Probiotic Lysate (Postbiotic and Metabiotic) Supplementation for Adults NAFLD Patients (DELI_NAFLD Study)

NCT ID: NCT05804422

Last Updated: 2024-04-03

Basic Information

• Recruitment Status: COMPLETED
• Clinical Phase: NA
• Total Enrollment: 39 participants
• Study Classification: INTERVENTIONAL
• Study Start Date: 2023-02-01
• Study Completion Date: 2023-12-31

Brief Summary

The current study aim was to conduct placebo-controlled randomize clinical trial to assess the short-term efficacy and safety of postbiotics on hepatic fat content as measured by MRI-PDFF and ultrasonography, liver stiffness (LS) measured by Shear Wave Elastography (SWE) and anthropomorphic variables in NAFLD patients.

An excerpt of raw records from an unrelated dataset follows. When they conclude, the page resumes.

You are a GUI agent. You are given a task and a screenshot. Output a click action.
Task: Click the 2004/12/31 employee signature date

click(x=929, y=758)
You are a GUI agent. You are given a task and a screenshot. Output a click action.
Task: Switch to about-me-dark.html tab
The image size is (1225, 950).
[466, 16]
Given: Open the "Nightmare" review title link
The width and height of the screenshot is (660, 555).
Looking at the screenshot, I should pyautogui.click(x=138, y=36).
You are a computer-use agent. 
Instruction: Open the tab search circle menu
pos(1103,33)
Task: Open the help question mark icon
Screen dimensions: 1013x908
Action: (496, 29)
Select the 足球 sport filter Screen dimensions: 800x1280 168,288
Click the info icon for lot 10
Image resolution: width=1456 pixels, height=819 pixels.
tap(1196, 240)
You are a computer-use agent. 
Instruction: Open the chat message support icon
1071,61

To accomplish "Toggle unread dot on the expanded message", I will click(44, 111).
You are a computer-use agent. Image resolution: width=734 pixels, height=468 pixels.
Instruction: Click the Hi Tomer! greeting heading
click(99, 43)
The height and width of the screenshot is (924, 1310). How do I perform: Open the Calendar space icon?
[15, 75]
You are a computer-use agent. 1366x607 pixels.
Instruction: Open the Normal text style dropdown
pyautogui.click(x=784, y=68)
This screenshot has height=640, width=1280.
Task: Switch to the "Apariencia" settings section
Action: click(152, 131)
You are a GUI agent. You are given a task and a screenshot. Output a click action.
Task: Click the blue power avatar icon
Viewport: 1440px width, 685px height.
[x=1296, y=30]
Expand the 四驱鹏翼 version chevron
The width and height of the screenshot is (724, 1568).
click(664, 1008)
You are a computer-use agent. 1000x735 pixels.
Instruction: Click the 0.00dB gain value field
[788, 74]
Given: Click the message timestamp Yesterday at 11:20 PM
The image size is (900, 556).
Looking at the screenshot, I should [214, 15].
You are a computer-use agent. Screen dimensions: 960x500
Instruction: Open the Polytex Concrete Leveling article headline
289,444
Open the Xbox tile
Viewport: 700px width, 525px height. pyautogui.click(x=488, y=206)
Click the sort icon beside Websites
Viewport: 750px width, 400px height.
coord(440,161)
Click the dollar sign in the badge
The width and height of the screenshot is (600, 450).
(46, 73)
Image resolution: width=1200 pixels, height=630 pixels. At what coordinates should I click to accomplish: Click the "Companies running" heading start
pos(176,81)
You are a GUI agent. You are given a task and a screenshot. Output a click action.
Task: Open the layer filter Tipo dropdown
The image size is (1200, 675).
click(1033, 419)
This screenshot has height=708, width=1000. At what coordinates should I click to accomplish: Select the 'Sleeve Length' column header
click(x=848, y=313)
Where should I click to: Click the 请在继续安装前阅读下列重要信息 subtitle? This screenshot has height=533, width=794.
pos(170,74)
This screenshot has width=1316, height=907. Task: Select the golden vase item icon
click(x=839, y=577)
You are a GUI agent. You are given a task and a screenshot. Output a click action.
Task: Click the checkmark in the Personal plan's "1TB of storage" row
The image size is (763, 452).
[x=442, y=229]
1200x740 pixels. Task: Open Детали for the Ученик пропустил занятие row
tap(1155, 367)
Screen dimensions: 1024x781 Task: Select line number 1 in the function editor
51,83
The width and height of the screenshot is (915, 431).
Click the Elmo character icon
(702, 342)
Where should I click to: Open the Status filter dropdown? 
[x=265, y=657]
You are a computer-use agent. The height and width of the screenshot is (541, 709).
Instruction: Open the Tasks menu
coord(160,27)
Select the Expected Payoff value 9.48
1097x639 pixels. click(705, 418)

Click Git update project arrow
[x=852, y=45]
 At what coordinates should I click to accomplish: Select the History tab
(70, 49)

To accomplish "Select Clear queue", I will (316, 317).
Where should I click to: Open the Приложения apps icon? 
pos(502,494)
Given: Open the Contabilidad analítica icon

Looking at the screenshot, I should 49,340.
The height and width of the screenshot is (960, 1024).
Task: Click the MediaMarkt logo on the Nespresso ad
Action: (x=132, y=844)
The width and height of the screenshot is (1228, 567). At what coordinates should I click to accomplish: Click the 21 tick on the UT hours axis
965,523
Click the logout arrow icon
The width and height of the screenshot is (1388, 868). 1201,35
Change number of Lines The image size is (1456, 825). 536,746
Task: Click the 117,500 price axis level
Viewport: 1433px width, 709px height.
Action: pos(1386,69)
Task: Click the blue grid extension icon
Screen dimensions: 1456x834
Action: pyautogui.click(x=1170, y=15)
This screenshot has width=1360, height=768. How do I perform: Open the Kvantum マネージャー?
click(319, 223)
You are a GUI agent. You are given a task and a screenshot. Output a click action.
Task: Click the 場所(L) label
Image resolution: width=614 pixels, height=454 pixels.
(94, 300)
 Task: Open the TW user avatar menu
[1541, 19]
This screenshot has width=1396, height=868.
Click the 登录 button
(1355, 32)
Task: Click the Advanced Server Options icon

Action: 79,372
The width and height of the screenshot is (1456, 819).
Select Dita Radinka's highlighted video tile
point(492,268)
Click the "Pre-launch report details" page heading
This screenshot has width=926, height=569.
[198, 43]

The study will include 3 periods. Screening period of up to 1 weeks to assess the eligibility to inclusion/exclusion criteria. Treatment period for 3 month where the participants will receive a twice daily oral dose of postbiotics (cell lysate and DNA fragments of the probiotic strain L. rhamnosus DV - NRRLB-68023) at the assigned dose of 100mg or placebo in capsules. During this period monthly phone contacts will be done for assessment of compliance and safety concerns. Follow-up period of up to 3 month.

Detailed Description

The scientific literature points to the beneficial properties of probiotics in the process of regulating metabolism, yet at the same time, some scientific papers question the effectiveness and the safety of probiotics. In turn, postbiotics and metabiotics are preparations of inanimate microorganisms and / or their components, which are directly identified with the safety of their use and the health benefits of the host. Due to the chemical structure of postbiotics and metabiotics, it is found that they have many health benefits; in particular, they have a local effect on certain tissues of the intestinal epithelium, and influence on many other organs and tissues. It is postbiotics metabolites and metabiotics structural cell fragments that create the appearance of a therapeutic effect of probiotics, which, in turn, limits the risk of introducing living microorganisms into a weakened immune defence. It should also be pointed out that postbiotics and metabiotics are more stable and have a longer shelf-life.

The practical use of probiotics and the study of the mechanism of their action made lately to find that a certain level of biological activity is preserved by dead probiotic cells and even their lysates, which are the natural mixes of metabiotic and postbiotic substances; a biological activity which is strongly oriented toward gut health and immune system regulation. Because probiotic lysates demonstrated biological activity without any of the potential adverse side effects associated with live bacterial cells, one of the future goal is research of the novel postbiotics and metabiotics substances, their individual structures and biological characteristics for understanding their way of communications with host cells and microbiota representatives.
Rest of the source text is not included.